American professor Joseph Campbell famously paraphrased an old Native American proverb, once saying, “A bit of advice given to a young Native American at the time of his initiation: As you go the way of life, you will see a great chasm. Jump. It is not as wide as you think.”
This powerful sentiment serves as the backbone to indie rock band Save the Clocktower’s new song “Separate,” premiering today (May 12). With a smattering of psychedelia and pop, flecked across a classic rock backdrop, the group fully owns the idea of “leaving a world of comfort for the unknown─and intrinsic in that decision is the fear, doubt, and anxiety that goes along with such a bold move,” vocalist and guitar player Sean Paras tells American Songwriter. “However, the song isn’t necessarily encouraging recklessness for the sake of recklessness. Really, it’s about when a person has to leave an environment of safety for a less secure, less uncertain future─all because of one’s authenticity not being able to be fully expressed in their current situation.
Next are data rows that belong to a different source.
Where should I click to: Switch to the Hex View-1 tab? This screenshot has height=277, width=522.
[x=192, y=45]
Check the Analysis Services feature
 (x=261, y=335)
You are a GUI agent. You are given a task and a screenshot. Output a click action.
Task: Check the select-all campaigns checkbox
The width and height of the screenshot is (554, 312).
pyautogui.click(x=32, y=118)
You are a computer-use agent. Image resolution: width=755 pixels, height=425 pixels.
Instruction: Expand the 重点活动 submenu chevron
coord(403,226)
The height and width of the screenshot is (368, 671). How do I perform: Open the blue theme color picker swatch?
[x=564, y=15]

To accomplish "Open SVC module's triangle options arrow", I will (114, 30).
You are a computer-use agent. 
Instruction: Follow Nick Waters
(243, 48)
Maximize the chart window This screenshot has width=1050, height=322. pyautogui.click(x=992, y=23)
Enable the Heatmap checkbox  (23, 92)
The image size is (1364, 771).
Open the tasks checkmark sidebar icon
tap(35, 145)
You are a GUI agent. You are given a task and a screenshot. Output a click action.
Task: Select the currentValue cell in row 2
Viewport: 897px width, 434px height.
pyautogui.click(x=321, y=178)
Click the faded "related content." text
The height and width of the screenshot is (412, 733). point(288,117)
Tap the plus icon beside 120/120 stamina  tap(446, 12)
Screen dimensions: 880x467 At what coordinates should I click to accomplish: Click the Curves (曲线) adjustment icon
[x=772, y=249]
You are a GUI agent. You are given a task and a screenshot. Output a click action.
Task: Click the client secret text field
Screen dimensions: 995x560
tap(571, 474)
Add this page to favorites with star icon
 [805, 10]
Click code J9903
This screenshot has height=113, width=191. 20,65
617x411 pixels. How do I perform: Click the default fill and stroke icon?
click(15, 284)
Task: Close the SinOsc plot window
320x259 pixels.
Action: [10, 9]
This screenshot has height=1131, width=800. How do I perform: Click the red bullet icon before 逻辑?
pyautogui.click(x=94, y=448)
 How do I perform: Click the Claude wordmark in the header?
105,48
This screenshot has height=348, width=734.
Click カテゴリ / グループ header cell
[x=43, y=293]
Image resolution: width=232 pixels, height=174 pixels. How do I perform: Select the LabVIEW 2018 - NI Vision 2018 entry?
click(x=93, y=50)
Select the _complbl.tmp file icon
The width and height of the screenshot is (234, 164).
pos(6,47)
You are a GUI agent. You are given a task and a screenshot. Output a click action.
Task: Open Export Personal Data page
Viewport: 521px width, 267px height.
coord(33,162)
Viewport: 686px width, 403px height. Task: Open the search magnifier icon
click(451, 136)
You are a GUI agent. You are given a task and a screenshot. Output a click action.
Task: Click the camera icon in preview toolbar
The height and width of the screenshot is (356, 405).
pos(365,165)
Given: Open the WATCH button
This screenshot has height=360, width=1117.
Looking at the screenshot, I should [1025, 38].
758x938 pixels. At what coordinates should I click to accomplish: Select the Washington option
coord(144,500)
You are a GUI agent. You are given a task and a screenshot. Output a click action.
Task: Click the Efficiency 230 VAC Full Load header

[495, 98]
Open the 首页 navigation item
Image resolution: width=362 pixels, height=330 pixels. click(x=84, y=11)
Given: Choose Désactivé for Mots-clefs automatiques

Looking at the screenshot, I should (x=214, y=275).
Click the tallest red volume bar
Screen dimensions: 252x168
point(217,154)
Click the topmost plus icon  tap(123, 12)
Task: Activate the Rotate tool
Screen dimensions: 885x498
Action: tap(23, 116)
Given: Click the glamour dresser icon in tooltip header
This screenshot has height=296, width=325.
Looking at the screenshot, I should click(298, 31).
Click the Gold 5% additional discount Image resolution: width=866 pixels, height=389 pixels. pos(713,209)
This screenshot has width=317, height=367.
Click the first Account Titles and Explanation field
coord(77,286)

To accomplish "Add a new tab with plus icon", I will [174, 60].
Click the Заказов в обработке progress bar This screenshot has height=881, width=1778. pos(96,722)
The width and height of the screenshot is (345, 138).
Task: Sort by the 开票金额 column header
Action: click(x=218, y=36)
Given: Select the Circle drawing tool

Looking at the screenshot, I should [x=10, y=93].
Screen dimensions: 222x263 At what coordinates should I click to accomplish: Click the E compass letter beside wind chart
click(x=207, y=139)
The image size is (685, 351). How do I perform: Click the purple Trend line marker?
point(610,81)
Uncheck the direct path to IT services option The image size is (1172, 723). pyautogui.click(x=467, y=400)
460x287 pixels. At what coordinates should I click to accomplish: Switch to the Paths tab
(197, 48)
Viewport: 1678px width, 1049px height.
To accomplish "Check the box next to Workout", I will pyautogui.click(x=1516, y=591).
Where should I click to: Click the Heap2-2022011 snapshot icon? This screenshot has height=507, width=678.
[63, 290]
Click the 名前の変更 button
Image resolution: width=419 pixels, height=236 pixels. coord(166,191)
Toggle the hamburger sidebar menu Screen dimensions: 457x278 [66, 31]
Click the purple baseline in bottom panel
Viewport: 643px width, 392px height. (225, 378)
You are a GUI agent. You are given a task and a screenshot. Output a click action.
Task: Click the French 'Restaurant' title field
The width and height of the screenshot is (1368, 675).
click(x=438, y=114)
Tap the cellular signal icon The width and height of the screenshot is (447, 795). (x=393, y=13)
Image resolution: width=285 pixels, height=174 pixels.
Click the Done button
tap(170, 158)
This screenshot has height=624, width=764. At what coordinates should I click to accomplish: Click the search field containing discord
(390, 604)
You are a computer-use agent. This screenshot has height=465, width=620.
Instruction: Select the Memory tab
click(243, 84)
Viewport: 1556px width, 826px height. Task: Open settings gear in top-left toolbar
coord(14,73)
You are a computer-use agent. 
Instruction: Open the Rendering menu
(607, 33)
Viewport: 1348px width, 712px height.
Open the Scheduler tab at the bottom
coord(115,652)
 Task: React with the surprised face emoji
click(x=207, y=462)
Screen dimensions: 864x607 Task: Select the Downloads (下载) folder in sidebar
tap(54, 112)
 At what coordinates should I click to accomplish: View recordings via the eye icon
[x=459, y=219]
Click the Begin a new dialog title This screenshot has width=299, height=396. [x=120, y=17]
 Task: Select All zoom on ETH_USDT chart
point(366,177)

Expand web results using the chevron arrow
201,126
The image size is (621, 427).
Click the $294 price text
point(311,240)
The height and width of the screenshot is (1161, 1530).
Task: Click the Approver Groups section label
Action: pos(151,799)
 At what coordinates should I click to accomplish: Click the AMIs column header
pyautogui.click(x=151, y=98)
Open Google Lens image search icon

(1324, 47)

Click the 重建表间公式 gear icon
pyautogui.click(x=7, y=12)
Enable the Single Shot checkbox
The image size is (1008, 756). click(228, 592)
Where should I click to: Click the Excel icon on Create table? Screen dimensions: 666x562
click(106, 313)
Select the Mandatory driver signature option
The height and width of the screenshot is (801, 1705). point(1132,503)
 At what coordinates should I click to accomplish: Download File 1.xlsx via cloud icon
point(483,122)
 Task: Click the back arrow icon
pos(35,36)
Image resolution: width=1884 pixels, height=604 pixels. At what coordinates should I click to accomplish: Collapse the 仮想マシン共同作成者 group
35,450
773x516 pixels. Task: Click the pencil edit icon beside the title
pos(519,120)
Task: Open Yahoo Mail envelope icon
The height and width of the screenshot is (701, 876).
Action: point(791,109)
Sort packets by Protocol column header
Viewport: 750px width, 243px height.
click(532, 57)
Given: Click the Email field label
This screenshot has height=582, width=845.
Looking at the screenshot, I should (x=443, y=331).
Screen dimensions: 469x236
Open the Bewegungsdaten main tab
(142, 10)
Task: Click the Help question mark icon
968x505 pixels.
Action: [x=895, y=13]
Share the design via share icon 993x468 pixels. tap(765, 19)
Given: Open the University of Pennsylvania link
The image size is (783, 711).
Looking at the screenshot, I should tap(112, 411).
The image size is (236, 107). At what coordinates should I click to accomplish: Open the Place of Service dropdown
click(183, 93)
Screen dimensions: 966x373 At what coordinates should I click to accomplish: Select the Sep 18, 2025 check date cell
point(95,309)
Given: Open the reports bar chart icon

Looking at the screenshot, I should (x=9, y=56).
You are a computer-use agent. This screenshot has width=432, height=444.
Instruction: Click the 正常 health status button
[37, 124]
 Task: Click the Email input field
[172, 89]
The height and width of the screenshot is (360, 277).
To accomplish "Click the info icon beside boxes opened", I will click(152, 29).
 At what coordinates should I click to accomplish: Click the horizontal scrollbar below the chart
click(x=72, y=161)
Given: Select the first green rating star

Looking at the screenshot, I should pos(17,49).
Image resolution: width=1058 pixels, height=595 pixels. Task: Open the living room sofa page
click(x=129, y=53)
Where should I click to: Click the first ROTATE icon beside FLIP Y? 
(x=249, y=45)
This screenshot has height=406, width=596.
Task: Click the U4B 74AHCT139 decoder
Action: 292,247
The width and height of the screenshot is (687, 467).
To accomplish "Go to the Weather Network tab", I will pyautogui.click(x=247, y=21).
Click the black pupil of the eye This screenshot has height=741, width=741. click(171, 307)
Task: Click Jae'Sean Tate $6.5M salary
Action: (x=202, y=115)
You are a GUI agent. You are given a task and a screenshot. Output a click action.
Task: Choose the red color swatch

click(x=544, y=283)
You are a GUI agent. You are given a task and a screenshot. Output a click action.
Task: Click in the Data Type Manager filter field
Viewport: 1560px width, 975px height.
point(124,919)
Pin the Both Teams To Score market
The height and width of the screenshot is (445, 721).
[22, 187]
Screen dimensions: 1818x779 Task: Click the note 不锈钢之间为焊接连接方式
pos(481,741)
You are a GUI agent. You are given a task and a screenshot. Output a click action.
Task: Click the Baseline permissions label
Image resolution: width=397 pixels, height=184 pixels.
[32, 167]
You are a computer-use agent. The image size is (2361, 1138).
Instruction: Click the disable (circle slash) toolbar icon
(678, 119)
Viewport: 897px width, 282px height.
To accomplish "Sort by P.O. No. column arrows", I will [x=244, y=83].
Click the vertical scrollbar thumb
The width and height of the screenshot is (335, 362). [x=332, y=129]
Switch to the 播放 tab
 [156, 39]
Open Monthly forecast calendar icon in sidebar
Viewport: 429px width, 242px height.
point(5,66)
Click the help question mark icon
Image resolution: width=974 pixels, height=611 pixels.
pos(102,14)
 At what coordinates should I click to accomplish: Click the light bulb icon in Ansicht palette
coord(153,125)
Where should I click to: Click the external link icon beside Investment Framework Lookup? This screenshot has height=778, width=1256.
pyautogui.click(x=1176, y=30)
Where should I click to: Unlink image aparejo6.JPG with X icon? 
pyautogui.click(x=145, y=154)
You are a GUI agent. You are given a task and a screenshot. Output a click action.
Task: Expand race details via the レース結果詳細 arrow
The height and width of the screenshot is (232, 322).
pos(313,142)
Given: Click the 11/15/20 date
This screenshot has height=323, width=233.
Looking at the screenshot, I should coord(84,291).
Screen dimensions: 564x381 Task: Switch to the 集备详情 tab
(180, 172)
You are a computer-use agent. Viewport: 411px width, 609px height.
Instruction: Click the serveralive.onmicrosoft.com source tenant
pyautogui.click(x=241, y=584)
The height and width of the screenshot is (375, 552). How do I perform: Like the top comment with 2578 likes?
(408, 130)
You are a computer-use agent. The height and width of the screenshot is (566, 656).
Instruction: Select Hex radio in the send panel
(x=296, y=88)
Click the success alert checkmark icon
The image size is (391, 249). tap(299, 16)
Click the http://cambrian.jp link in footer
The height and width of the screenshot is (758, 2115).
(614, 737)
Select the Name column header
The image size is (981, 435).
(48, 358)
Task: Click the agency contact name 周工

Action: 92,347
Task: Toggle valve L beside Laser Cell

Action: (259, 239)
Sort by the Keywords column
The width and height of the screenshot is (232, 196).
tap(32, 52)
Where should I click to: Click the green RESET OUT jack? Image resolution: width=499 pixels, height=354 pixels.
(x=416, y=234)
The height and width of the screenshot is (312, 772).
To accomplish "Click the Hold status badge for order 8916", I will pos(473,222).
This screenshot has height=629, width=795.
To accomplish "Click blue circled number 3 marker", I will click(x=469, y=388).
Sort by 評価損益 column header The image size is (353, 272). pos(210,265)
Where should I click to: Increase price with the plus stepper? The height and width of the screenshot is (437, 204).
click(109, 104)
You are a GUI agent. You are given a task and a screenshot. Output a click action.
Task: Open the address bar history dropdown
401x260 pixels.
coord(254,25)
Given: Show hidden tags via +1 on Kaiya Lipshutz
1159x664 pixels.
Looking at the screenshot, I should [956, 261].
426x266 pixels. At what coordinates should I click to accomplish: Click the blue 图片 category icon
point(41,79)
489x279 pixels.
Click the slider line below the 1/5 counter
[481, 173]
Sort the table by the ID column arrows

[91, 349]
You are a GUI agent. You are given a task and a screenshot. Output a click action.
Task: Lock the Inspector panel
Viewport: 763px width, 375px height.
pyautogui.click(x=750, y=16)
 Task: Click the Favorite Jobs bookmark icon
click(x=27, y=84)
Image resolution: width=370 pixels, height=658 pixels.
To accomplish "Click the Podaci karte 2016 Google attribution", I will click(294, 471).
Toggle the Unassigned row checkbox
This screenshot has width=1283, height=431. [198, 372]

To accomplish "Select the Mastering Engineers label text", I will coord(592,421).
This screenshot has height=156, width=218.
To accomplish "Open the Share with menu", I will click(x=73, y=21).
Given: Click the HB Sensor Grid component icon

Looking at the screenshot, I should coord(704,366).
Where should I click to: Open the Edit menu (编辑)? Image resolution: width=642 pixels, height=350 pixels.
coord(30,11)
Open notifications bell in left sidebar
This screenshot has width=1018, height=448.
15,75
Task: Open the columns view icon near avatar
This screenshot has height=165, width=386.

“Strangely enough, the song actually grew out of that same mentality. We went into the studio with the intention of working on a different song,” Paras continues, “but a friend of the band was going through a bad divorce at the time, and this song kind of just erupted out of that session. So, we decided to just roll with it. Damn glad we did.”
The band─also consisting of Greg Newton (drums, vocals), Jimmy Shenk (keyboards), and James Washington (bass)─borrows from such influences as Talking Heads and David Bowie and “that sort of unapologetic peppering in of slightly funky elements into songs with more serious themes,” Paras offers. Playing shows with Toro y Moi and JR JR influenced an approach with a keen eye for the live arena, as well. “Now, it’s second nature for us to write more uptempo, often dance-y songs, even when we’re delving into more mature themes.”
Mirroring the message of the song, even the writing and recording process seemed to lean into the “‘throw caution to the wind’ spontaneity” for which they’d been striving. “Greg came up with the lyrics while writing and recording the music. He didn’t write any of them down, and he nailed the vocals on the first take,” notes Paras, “none of which is our usual metered approach to making music. Somehow, the older we get, the more willing we are to let go of the reins and let the art create itself.”
Out of Chicago, Save the Clocktower first hit the local scene with their 2011 debut studio record, Carousel. Their sophomore effort Through the Glass followed a year later and then a subsequent three-song EP, titled Taboo, in 2016.
“Separate” samples a forthcoming album called Renaissance, out everywhere June 25.